Take every line from the entries below that includes the word "Image" and copy it.
___ RECORDS PROVIDED ___
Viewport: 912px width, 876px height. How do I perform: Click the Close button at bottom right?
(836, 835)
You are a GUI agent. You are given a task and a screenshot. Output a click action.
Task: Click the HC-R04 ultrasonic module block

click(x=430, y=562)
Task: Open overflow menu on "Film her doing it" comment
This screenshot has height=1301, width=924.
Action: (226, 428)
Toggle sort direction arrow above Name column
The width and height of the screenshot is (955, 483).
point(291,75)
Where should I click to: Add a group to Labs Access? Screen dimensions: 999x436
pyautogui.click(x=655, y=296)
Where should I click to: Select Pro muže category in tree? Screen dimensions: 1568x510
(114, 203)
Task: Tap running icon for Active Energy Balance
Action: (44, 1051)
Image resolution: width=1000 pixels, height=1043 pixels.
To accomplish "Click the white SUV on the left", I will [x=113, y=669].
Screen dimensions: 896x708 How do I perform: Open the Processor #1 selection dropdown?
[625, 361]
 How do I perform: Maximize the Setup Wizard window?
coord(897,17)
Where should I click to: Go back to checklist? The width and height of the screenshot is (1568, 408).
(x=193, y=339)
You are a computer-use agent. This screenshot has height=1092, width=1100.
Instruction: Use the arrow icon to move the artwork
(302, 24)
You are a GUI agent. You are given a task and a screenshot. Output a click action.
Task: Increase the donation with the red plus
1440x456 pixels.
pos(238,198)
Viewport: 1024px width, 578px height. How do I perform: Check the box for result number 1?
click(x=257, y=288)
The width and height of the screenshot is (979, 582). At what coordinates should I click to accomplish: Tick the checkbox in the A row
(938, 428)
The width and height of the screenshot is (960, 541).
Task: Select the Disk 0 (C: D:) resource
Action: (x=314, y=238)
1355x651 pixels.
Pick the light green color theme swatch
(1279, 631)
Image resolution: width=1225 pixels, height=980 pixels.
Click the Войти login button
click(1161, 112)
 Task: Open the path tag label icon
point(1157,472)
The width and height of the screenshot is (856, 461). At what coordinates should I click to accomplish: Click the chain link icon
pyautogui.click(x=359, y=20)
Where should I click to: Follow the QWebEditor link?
___
EXERCISE OUTPUT:
Image resolution: width=1000 pixels, height=1043 pixels.
Image resolution: width=1225 pixels, height=980 pixels.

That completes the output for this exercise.